Translating laws into IT policy
Once you research the regulatory environment, you must apply
that knowledge in the operations of your IT department. Generally this
application of knowledge pertains most directly to the areas of security and records
retention (storage). In the first paragraph, I asked the question about
supervisory notes and works in progress, for example. Should they be considered
private? In the Open Records acts that I reviewed, the laws agreed and
specifically stated that supervisory notes regarding an employee were not
subject to Open Records. Conversely, they disagreed on works in progress
(drafts), with some stating that they were private until disclosed to the
public, while others stated that privacy was lost the minute they were sent to
anyone else for comment—even in draft form.
So, in my opinion, this translates into the IT policy of
providing “private shares” for management. Even if the law stated
that they were subject to Open Records,
I would argue that organizational policy should dictate that personal/private
shares be made available to all employees who have network access—with the
knowledge that anything stored there can be accessed if required by law.
What about retention periods for files and e-mails? Some Open Records
acts explicitly state what the retention rates are for specific documents depending on their content. What a can
of worms this is, especially if your file shares and e-mail content are mixed
among departments!

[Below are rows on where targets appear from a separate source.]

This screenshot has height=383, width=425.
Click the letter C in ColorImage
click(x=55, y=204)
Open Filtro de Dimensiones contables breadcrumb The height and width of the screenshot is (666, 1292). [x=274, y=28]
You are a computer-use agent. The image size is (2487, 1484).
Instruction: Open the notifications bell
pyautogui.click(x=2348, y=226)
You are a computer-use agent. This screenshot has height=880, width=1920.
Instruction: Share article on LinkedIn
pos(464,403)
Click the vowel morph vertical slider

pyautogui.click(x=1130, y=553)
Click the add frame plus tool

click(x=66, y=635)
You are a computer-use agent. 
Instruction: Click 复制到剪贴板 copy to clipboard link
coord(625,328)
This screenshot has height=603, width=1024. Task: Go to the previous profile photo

However, no matter how painful the process, these are the
laws that must become part of your IT department’s policy.
No one wants to be in the position of doing damage control
after an incident, so it is in your best interests to be proactive about
privacy law compliance. Here are the steps you need to follow:
Create a training plan for the next fiscal year (if not
sooner) that includes a refresher for your staff regarding the laws of
Coordinate the training with your legal counsel and/or
Human Resources to ensure that the information is accurate.
Perform a review (in house or contracted) of your
systems and applications in light of the information learned.
If there are gaps between the laws and your current IT
policy, implement the changes on a priority basis.